If family size histograms show many singletons:

  1. Check that --edits is appropriate for your UMI length
  2. For fixed UMIs, review correction metrics to see how many UMIs are being corrected vs rejected
  3. EM-Seq only: verify that UMI sequences are synthesized with methylated cytosines to protect them from enzymatic conversion

Missing MM/ML Tags on Output

Ensure both --methylation-mode and --ref are provided to the consensus caller. The reference FASTA must have an accompanying .dict file (generate with samtools dict if missing).
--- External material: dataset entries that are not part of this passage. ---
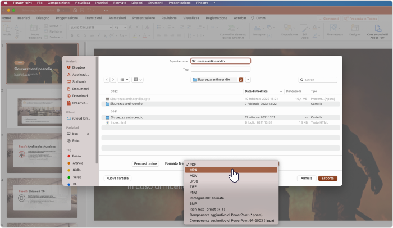
Task: Open the Download folder in sidebar
Action: tap(80, 96)
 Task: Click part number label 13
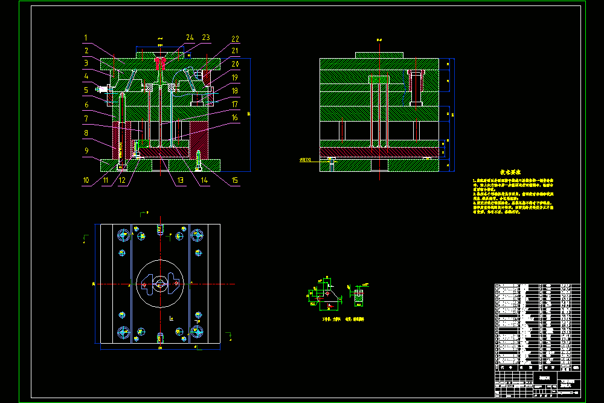click(x=180, y=180)
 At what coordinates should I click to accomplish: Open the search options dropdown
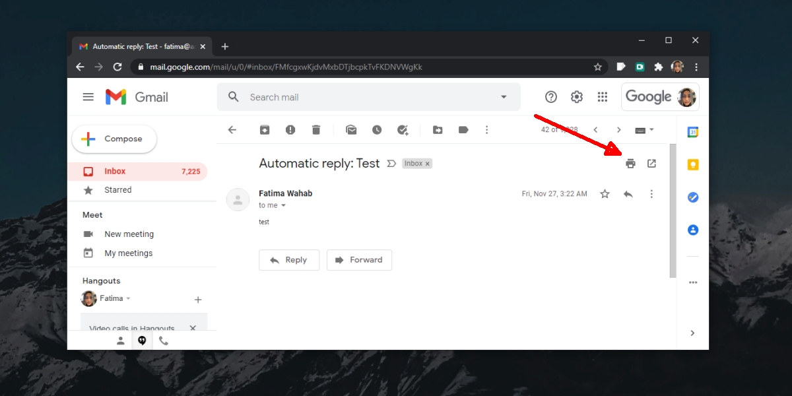[x=504, y=96]
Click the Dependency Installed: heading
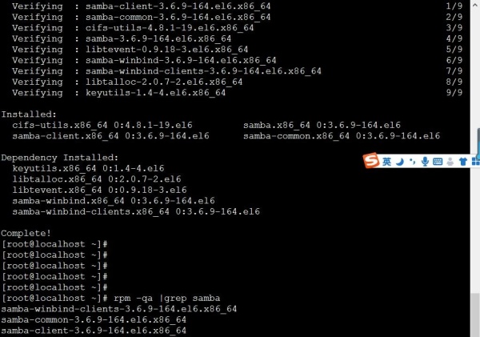 tap(60, 158)
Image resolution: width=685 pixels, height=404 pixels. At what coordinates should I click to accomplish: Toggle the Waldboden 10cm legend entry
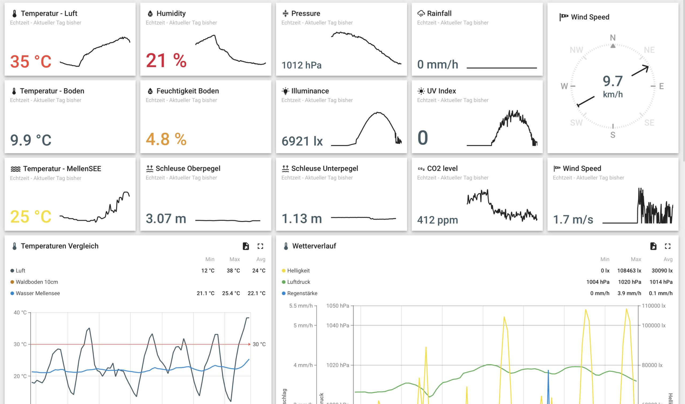tap(36, 282)
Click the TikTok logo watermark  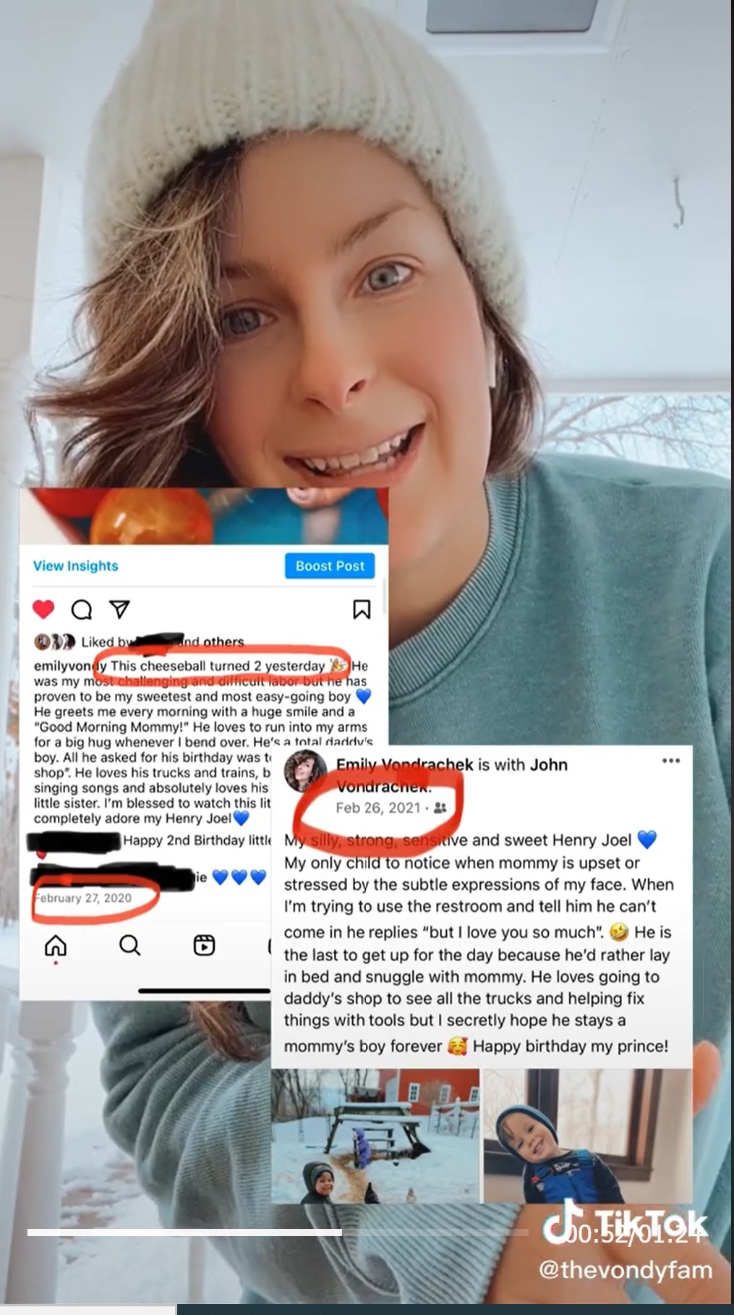pyautogui.click(x=626, y=1223)
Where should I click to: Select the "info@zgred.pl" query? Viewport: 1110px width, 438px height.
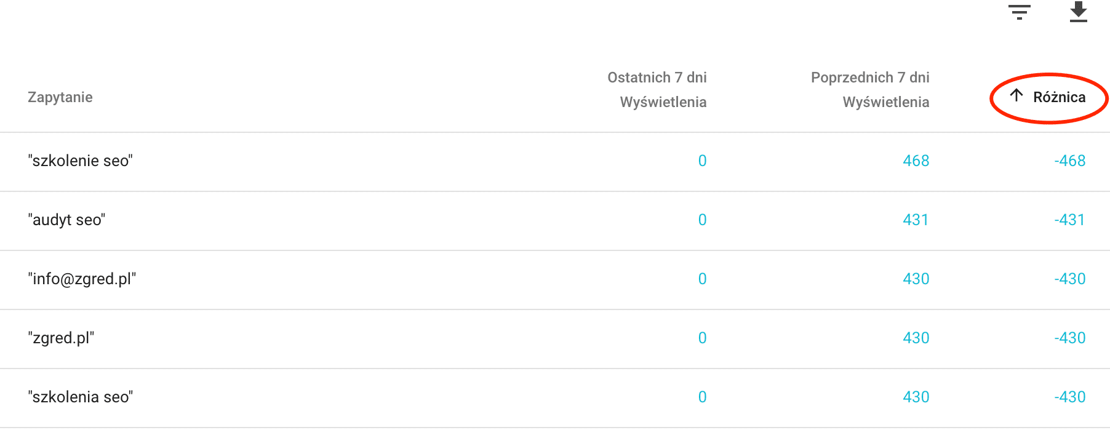82,279
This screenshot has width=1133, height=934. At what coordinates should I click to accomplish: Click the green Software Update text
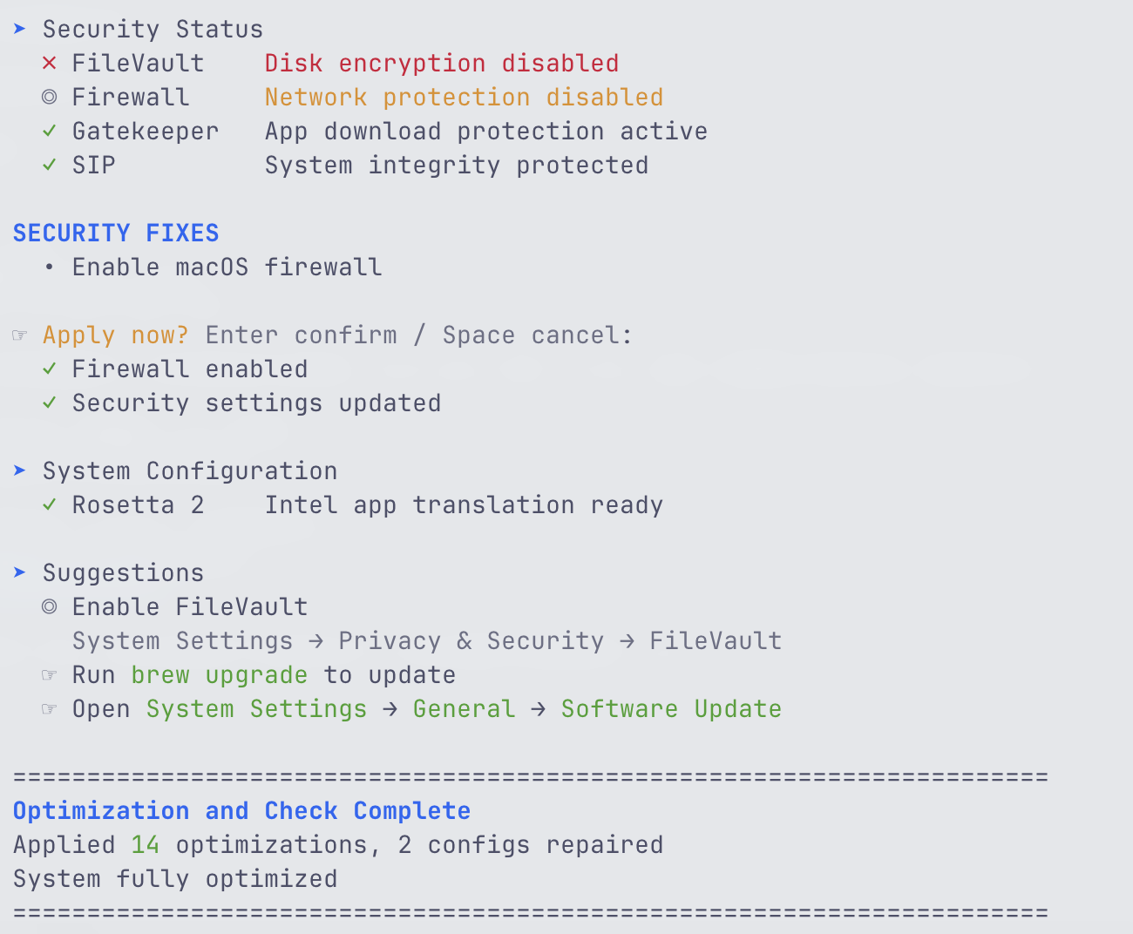(671, 709)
Unexpected Masking from Strand Methylation Agreement

--require-strand-methylation-agreement only applies to duplex reads at CpG sites. If you see excessive masking:

  1. Check that your library has adequate duplex coverage at CpG sites
  2. Consider whether strand-specific methylation differences are biologically expected (e.g., imprinted regions)
  3. This filter requires both strands to have evidence — positions with zero evidence on either strand are not masked

Reads Filtered by Conversion Fraction

If many reads fail --min-conversion-fraction:

  1. EM-Seq: this indicates potential issues with enzymatic conversion efficiency
  2. TAPs: this indicates non-CpG cytosines are being converted, suggesting insufficient TAPs specificity
  3. Try lowering the threshold (e.g., 0.8 instead of 0.9)
  4. Check the overall conversion rate in your library QC metrics
  5. Reads with no non-CpG cytosine positions (e.g., very short reads aligned to AT-rich regions) automatically pass this filter

Using the Wrong Methylation Mode

If you use --methylation-mode em-seq for TAPs data (or vice versa), the methylation probabilities will be inverted — methylated positions will show low probability and vice versa. If downstream analysis shows unexpected methylation patterns, verify you used the correct mode for your chemistry.